On separable Pauli equations

TL;DR

This paper classifies electromagnetic potentials that allow the Pauli equation for a spin-1/2 particle to be separated into simpler equations, revealing conditions for separability and providing an algorithm to construct such systems.

Contribution

It introduces a complete classification of vector-potentials enabling separability of the Pauli equation and establishes its relation to Schrödinger equations, including an algorithm for constructing these systems.

Findings

Eleven classes of vector-potentials enable separability.

Separable Pauli equations are equivalent to two uncoupled Schrödinger equations.

Conditions for electromagnetic fields to allow separability and satisfy Maxwell's equations.

Abstract

We classify (1+3)-dimensional Pauli equations for a spin-1/2 particle interacting with the electro-magnetic field, that are solvable by the method of separation of variables.
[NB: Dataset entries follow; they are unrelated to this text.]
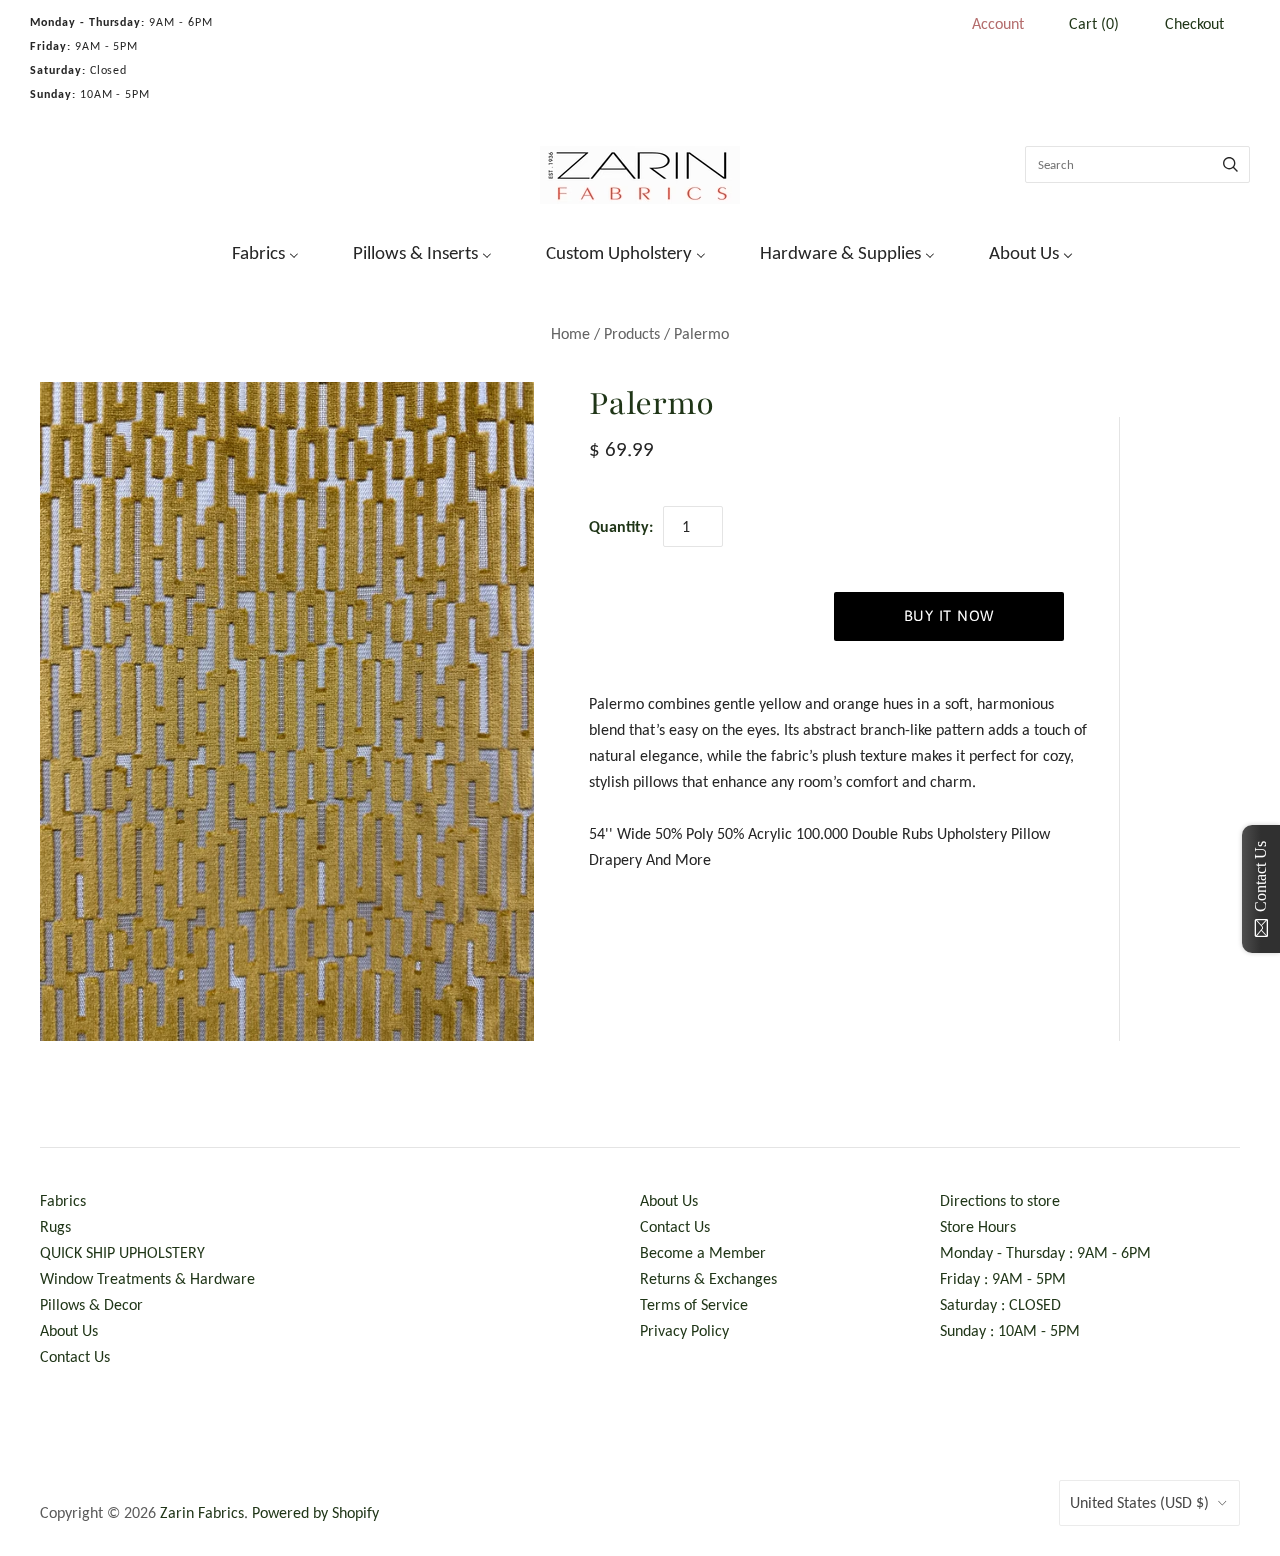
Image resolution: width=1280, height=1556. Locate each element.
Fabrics (63, 1200)
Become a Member (703, 1252)
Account (998, 23)
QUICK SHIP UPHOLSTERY (122, 1252)
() (1094, 23)
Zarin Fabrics (202, 1512)
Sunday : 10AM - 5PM (1010, 1330)
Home (570, 333)
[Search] (1230, 164)
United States (1139, 1502)
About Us (69, 1330)
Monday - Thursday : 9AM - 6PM (1045, 1252)
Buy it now (949, 615)
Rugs (55, 1226)
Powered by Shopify (315, 1512)
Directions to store (1000, 1200)
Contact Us (75, 1356)
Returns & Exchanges (708, 1278)
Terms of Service (694, 1304)
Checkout (1194, 23)
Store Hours (978, 1226)
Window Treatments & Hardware (147, 1278)
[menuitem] (253, 251)
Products (632, 333)
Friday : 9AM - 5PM (1003, 1278)
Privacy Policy (684, 1330)
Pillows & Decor (91, 1304)
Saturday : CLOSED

As a result, we obtain the eleven classes of vector-potentials of the electro-magnetic field A(t,x) providing separability of the corresponding Pauli equations. It is established, in particular, that the necessary condition for the Pauli equation to be separable into second-order matrix ordinary differential equations is its equivalence to the system of two uncoupled Schroedinger equations. In addition, the magnetic field has to be independent of spatial variables. We prove that coordinate systems and the vector-potentials of the electro-magnetic field providing the separability of the corresponding Pauli equations coincide with those for the Schroedinger equations. Furthermore, an efficient algorithm for constructing all coordinate systems providing the separability of Pauli equation with a fixed vector-potential of the electro-magnetic field is developed. Finally, we describe all vector-potentials A(t,x) that (a) provide the separability of Pauli equation, (b) satisfy vacuum Maxwell equations without currents, and (c) describe non-zero magnetic field.